## Directions for this task
From the entries underneath, give the number of lines holding the word "heading", without any other words.

## Given records
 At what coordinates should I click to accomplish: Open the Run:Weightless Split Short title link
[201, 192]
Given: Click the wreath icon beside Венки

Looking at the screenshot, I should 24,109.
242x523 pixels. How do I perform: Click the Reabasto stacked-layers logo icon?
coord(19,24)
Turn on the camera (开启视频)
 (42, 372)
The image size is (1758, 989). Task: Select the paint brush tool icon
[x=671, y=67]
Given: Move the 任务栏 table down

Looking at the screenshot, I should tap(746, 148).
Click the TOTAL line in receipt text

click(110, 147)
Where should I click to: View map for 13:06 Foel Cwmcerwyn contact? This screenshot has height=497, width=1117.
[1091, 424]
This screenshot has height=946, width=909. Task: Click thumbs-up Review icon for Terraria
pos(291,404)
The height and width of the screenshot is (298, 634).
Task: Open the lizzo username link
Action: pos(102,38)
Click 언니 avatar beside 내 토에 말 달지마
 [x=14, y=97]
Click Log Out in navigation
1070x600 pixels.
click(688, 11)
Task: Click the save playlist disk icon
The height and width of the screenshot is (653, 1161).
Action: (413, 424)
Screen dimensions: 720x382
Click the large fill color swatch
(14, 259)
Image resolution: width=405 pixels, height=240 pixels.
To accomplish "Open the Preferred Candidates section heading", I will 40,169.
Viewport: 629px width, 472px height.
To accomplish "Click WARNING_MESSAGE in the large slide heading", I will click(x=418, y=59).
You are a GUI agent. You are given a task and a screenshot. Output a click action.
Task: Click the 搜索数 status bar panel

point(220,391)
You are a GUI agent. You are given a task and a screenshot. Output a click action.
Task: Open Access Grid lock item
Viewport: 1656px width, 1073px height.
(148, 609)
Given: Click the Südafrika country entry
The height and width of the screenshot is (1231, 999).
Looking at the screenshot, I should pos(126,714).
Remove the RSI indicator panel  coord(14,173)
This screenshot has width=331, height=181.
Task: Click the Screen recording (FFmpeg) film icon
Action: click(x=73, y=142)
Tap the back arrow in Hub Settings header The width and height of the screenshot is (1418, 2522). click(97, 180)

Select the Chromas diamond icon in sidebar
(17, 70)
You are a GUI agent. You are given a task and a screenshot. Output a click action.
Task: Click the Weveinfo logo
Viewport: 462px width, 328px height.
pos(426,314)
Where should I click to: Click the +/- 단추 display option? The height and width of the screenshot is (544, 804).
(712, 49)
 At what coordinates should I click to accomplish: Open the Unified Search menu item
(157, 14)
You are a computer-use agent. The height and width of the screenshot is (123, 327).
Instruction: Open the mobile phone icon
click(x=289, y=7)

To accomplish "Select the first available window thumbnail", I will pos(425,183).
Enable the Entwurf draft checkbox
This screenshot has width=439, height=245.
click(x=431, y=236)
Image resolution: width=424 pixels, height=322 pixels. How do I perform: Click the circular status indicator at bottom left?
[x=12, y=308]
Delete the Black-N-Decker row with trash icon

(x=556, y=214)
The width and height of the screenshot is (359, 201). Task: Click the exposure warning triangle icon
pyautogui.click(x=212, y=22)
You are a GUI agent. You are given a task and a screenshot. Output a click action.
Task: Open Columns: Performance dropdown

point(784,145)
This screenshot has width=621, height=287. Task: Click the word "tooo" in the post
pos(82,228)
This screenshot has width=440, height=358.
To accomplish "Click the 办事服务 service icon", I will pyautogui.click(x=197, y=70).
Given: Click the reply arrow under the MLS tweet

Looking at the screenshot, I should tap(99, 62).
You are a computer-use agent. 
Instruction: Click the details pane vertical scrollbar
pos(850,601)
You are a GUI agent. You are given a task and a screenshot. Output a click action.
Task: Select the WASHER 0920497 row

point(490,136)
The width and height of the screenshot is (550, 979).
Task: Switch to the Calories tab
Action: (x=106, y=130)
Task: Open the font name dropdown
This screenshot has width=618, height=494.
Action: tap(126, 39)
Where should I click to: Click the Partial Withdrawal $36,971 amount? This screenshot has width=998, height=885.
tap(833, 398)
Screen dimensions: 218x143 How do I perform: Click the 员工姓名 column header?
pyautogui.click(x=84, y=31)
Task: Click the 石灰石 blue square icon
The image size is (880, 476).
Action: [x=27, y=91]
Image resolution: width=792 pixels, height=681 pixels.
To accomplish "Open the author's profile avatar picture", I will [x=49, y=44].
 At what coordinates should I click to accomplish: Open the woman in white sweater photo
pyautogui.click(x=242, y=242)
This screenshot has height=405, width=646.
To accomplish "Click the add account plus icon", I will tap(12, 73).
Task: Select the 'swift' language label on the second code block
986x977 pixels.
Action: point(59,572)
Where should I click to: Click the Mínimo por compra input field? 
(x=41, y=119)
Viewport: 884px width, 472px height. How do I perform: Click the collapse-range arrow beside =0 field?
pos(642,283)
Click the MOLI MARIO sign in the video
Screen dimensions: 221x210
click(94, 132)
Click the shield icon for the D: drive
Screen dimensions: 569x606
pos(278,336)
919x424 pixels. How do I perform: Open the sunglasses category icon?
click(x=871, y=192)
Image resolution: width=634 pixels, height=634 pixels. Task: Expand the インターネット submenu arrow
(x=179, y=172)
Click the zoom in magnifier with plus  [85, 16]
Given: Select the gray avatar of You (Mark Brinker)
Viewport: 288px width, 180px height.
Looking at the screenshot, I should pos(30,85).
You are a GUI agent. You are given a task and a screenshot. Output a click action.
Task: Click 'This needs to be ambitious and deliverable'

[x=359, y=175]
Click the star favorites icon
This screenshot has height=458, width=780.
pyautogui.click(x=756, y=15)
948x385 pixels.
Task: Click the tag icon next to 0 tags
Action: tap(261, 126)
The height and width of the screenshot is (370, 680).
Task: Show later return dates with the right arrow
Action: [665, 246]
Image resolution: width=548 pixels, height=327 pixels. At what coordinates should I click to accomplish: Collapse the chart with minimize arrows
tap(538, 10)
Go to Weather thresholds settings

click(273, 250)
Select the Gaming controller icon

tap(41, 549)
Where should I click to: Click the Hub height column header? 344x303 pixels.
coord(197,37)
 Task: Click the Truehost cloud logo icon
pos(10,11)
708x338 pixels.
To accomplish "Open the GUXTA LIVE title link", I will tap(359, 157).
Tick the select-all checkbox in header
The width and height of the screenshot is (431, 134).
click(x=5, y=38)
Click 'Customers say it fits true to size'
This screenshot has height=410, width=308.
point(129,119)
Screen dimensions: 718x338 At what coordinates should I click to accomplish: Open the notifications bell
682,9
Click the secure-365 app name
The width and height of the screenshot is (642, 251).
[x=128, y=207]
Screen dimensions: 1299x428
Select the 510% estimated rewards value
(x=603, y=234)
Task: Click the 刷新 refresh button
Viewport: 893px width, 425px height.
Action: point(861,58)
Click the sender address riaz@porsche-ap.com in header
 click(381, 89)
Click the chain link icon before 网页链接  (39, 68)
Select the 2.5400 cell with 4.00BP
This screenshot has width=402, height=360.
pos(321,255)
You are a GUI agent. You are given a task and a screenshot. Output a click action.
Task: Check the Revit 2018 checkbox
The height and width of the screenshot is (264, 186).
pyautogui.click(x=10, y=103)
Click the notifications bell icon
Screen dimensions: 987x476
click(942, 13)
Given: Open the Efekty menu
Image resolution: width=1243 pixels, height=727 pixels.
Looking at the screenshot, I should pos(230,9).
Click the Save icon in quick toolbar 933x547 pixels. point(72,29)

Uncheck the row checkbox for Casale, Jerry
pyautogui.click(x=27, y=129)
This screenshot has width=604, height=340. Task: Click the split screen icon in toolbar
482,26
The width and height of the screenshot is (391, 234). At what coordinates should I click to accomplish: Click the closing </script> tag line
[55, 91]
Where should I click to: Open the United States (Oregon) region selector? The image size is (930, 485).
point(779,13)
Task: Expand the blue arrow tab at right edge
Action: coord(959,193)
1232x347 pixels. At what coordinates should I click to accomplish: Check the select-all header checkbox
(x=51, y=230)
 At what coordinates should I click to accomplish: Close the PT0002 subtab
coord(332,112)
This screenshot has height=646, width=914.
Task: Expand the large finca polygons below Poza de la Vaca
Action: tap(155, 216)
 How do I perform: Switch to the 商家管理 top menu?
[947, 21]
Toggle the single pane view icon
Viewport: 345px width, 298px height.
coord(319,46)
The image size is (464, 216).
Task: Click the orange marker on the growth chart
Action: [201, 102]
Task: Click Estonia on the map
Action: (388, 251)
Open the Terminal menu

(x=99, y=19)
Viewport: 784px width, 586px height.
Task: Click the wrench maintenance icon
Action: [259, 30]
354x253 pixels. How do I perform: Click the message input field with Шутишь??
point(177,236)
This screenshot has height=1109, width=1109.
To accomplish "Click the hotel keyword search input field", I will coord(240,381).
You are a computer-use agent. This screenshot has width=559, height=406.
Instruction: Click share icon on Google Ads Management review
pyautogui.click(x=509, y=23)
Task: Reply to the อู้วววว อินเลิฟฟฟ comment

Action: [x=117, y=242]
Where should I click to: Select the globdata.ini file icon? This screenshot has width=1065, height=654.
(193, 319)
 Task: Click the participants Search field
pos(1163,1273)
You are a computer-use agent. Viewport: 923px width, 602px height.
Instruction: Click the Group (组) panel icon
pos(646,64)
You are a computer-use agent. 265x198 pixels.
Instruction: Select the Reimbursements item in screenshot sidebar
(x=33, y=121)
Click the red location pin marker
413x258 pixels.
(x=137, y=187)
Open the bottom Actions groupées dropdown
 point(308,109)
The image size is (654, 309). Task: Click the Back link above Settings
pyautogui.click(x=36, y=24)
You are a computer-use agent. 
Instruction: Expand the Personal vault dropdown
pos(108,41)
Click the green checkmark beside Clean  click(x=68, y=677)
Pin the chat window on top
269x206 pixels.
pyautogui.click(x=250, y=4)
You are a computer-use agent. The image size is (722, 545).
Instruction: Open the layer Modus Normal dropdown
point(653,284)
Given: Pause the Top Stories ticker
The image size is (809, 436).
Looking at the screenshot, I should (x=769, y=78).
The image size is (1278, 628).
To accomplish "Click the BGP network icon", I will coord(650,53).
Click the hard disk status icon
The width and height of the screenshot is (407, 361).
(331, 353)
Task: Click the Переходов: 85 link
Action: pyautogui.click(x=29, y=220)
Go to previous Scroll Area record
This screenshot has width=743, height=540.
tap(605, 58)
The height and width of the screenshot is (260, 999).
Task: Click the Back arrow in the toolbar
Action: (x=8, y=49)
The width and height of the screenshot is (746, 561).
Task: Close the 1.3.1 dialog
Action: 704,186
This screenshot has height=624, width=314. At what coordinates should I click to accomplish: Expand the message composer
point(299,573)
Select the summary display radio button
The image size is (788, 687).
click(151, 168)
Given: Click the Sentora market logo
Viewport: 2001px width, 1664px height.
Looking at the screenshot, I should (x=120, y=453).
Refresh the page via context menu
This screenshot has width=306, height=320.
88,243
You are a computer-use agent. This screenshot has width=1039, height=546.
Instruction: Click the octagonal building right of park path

## Answer for this exercise
2